:: What the task requires ::
Copy out the data from the line containing "The width and" to its last line, exactly. No pictures.

━━━━

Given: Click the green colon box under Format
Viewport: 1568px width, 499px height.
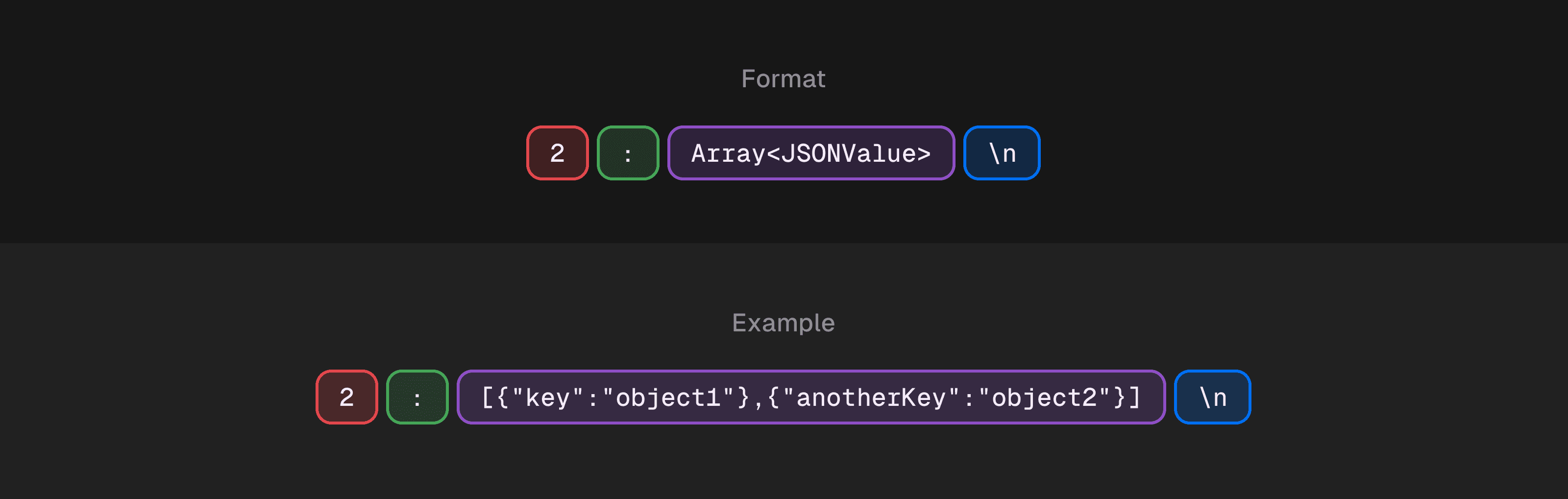Looking at the screenshot, I should coord(628,153).
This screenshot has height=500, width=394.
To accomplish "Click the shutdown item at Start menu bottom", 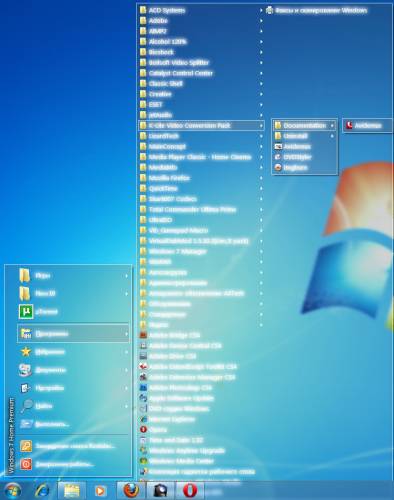I will 73,464.
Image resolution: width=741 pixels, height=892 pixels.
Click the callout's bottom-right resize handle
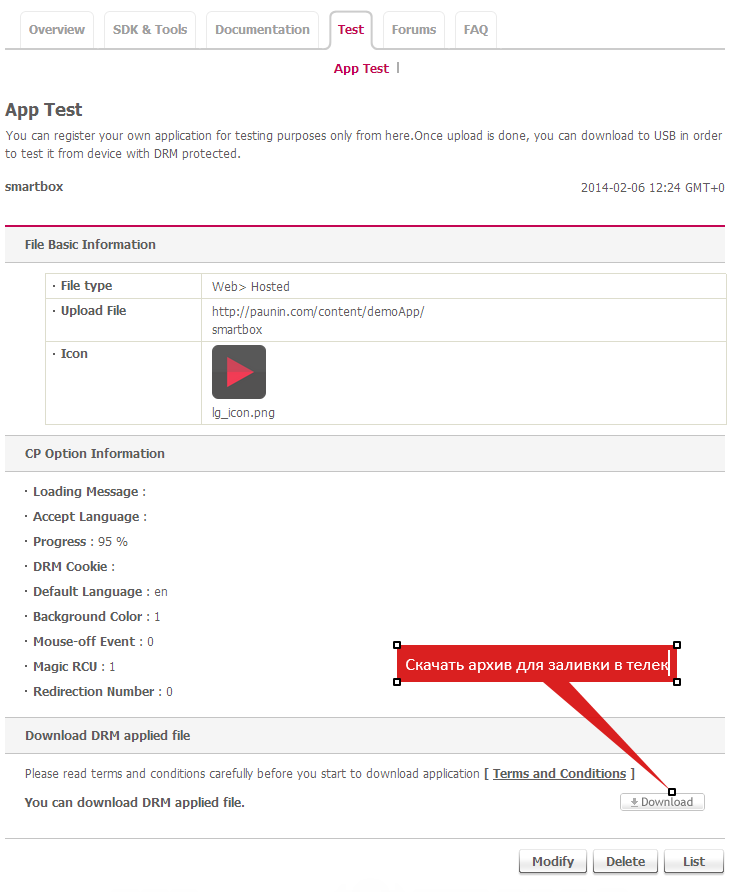(677, 682)

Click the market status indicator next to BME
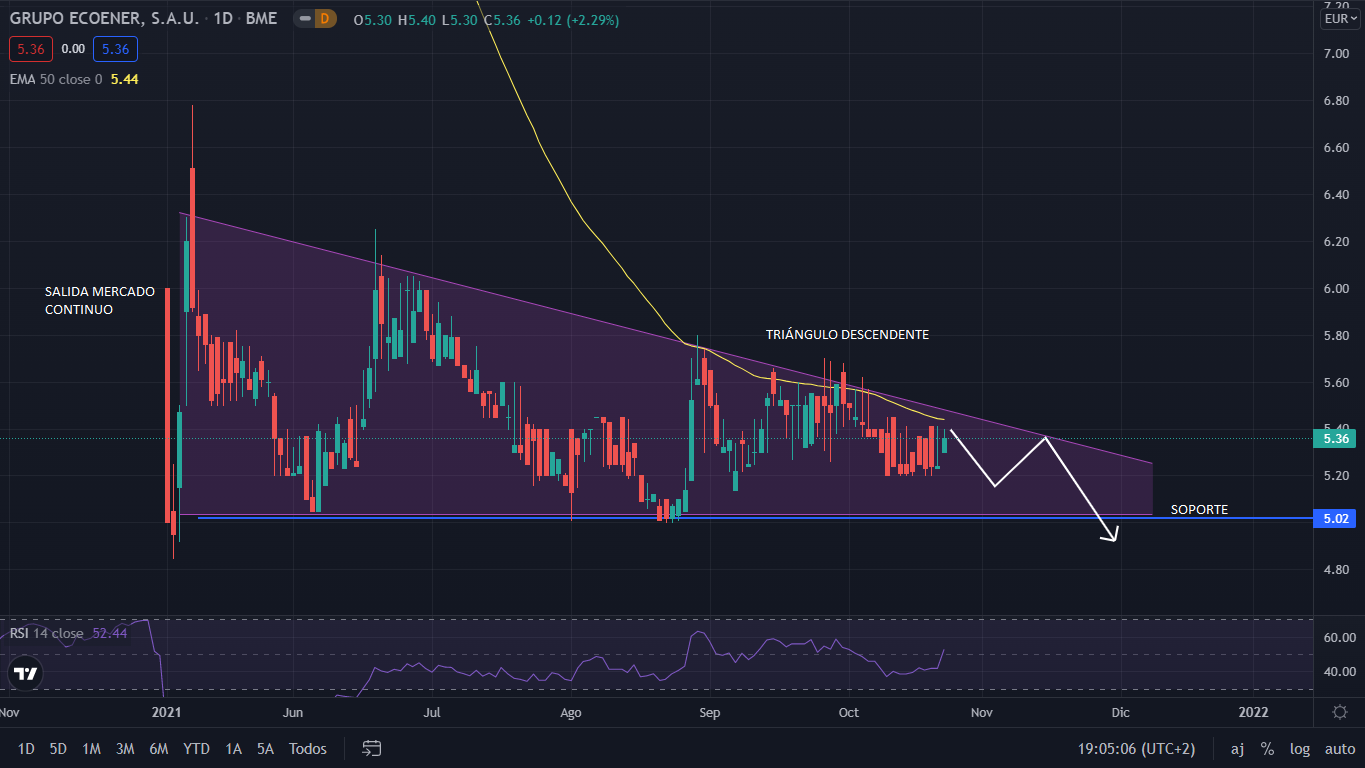click(x=303, y=19)
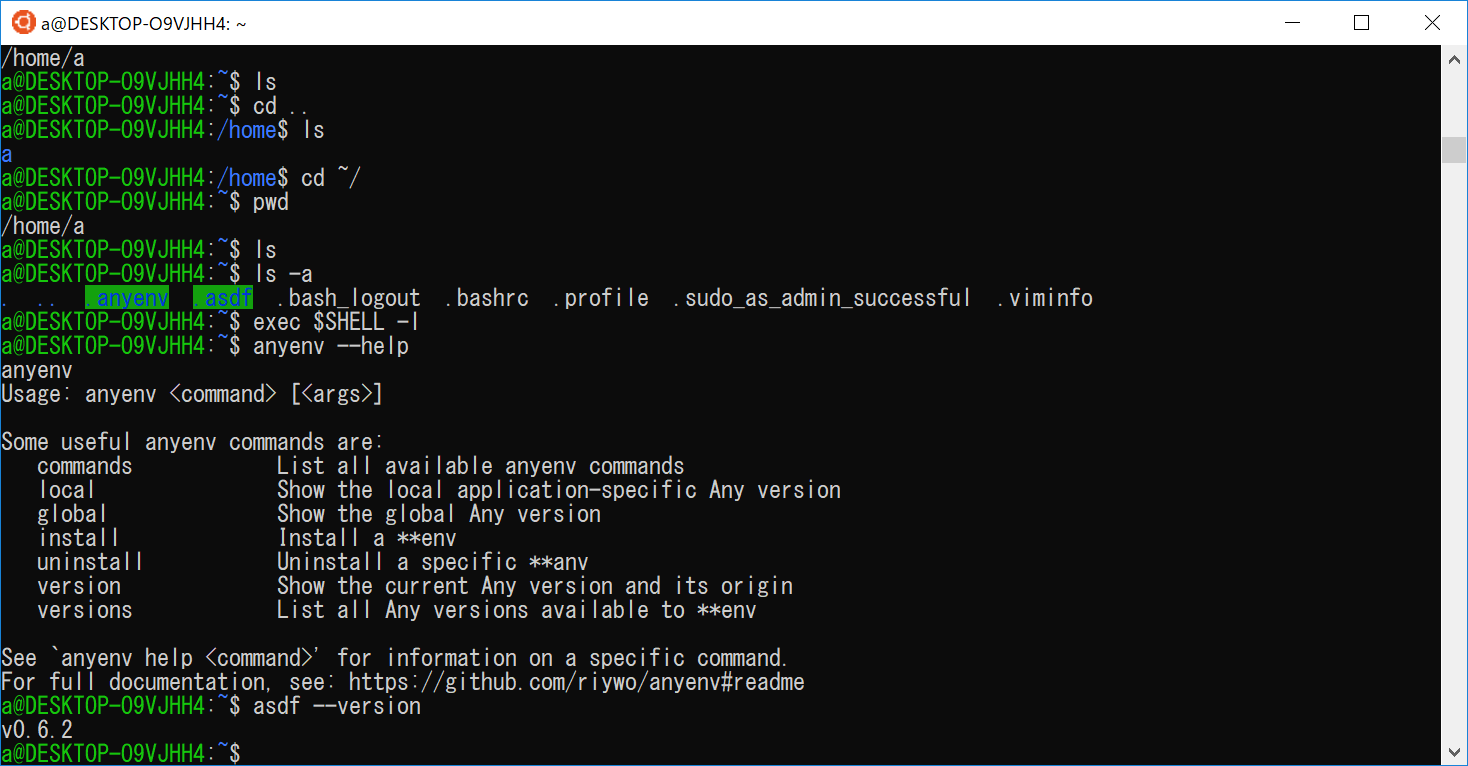Viewport: 1468px width, 766px height.
Task: Click the empty scrollbar track below the thumb
Action: click(1454, 450)
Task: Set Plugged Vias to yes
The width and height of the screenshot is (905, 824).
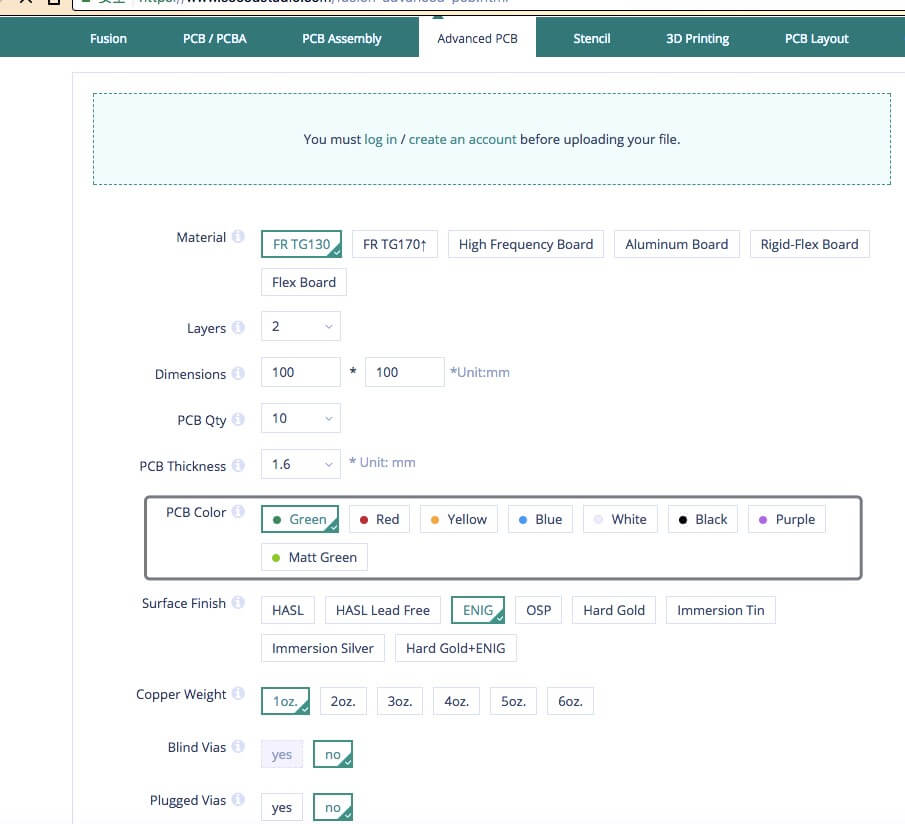Action: [x=281, y=807]
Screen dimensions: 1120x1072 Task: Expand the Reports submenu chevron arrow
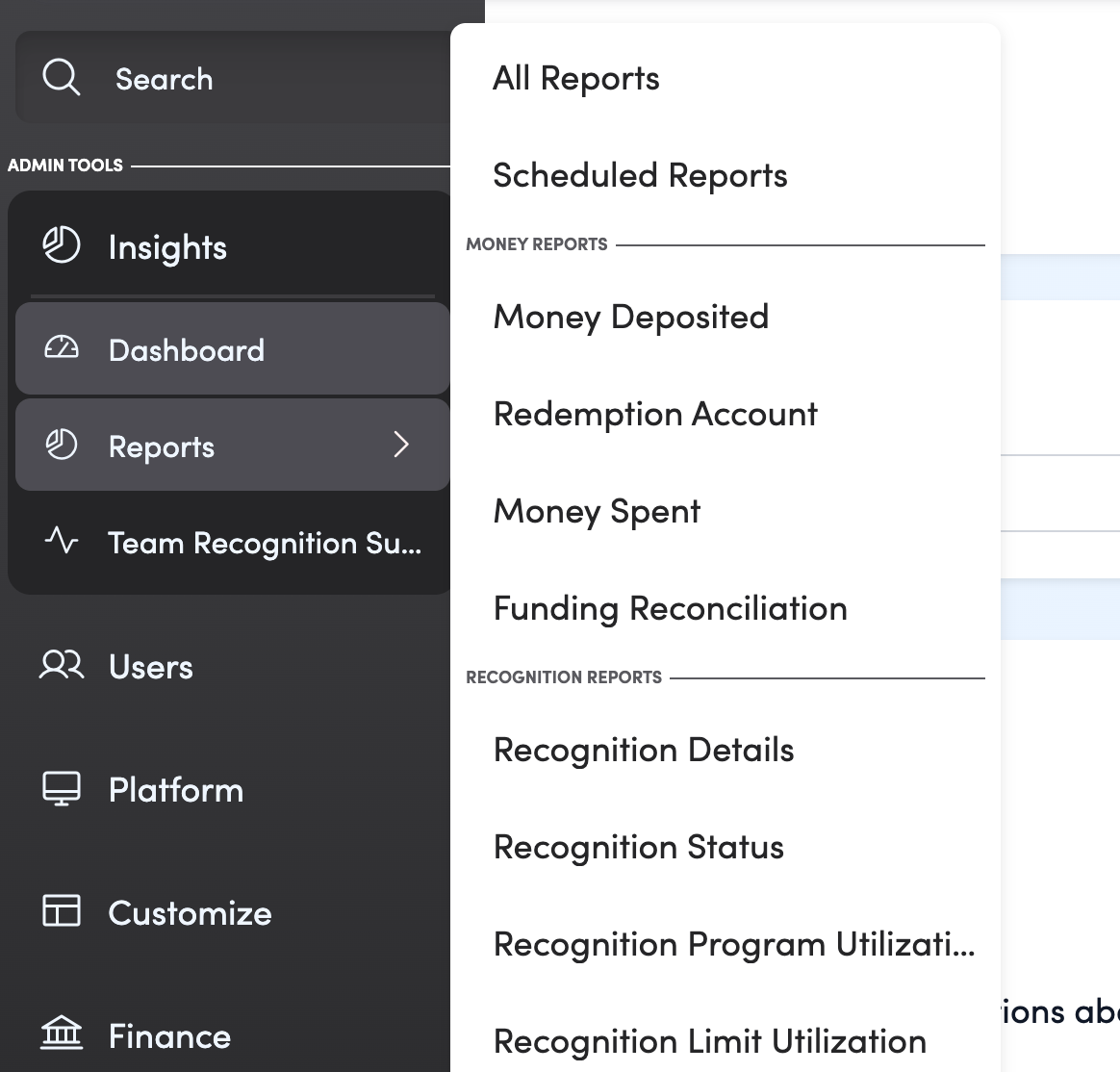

━━━━

:: Answer to the exercise ::
The width and height of the screenshot is (905, 824).
Action: [x=281, y=807]
Screen dimensions: 1120x1072 Task: Expand the Reports submenu chevron arrow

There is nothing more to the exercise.